_STATED GOAL_
Turn the records, from the start through the line containing "point(107,170)", into a Markdown table with the columns Row and Line. Skip blank lines and number each remaining line in order.

━━━━━━━━━━

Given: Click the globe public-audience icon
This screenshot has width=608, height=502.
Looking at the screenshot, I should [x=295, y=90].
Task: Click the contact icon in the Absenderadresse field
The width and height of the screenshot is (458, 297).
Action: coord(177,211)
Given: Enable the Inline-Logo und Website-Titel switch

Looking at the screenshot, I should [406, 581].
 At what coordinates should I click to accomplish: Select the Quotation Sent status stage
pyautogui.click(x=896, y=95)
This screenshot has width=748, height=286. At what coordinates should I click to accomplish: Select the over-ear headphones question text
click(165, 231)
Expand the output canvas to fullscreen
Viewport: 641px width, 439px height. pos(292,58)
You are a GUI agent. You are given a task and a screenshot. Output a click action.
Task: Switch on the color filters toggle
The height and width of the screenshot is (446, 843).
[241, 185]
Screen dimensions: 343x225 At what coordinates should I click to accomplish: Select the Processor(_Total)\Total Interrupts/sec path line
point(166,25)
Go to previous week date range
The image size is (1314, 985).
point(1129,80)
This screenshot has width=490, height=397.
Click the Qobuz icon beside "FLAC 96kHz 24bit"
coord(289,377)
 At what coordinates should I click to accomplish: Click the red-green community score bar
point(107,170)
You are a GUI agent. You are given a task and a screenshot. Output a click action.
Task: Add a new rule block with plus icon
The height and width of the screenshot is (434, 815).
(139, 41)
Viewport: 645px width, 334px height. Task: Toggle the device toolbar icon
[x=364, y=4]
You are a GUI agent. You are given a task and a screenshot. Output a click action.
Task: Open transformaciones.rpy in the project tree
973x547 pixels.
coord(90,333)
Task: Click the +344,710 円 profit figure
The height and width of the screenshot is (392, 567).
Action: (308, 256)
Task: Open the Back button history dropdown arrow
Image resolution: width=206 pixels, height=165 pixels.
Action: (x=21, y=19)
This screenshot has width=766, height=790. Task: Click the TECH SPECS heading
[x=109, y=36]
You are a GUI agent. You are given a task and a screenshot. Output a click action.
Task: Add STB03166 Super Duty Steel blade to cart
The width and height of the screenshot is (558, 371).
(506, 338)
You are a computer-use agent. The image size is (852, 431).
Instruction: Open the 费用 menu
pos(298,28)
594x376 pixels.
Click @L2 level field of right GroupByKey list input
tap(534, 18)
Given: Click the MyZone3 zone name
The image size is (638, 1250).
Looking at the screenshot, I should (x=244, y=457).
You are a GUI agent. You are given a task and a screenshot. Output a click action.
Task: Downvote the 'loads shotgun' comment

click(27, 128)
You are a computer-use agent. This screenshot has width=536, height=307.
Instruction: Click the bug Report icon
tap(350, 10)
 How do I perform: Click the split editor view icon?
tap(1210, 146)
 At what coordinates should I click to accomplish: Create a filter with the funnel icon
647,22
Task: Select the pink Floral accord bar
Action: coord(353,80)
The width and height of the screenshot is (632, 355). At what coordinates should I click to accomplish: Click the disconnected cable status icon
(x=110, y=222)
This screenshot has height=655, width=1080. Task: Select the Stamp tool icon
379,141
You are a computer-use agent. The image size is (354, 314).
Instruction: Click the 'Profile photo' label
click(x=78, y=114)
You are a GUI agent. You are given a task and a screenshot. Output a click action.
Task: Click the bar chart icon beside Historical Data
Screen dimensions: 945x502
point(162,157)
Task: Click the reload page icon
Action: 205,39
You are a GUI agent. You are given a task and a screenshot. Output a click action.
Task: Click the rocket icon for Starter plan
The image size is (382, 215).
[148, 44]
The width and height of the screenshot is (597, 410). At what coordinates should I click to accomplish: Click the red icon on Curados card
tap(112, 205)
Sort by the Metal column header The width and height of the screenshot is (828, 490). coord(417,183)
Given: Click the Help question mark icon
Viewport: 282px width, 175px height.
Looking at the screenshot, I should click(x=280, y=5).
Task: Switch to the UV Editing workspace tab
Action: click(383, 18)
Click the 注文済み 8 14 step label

━━━━━━━━━━

_OUTPUT OF THE EXERCISE_
| Row | Line |
|---|---|
| 1 | Given: Click the globe public-audience icon |
| 2 | This screenshot has width=608, height=502. |
| 3 | Looking at the screenshot, I should [x=295, y=90]. |
| 4 | Task: Click the contact icon in the Absenderadresse field |
| 5 | The width and height of the screenshot is (458, 297). |
| 6 | Action: coord(177,211) |
| 7 | Given: Enable the Inline-Logo und Website-Titel switch |
| 8 | Looking at the screenshot, I should [406, 581]. |
| 9 |  At what coordinates should I click to accomplish: Select the Quotation Sent status stage |
| 10 | pyautogui.click(x=896, y=95) |
| 11 | This screenshot has width=748, height=286. At what coordinates should I click to accomplish: Select the over-ear headphones question text |
| 12 | click(165, 231) |
| 13 | Expand the output canvas to fullscreen |
| 14 | Viewport: 641px width, 439px height. pos(292,58) |
| 15 | You are a GUI agent. You are given a task and a screenshot. Output a click action. |
| 16 | Task: Switch on the color filters toggle |
| 17 | The height and width of the screenshot is (446, 843). |
| 18 | [241, 185] |
| 19 | Screen dimensions: 343x225 At what coordinates should I click to accomplish: Select the Processor(_Total)\Total Interrupts/sec path line |
| 20 | point(166,25) |
| 21 | Go to previous week date range |
| 22 | The image size is (1314, 985). |
| 23 | point(1129,80) |
| 24 | This screenshot has width=490, height=397. |
| 25 | Click the Qobuz icon beside "FLAC 96kHz 24bit" |
| 26 | coord(289,377) |
| 27 |  At what coordinates should I click to accomplish: Click the red-green community score bar |
| 28 | point(107,170) |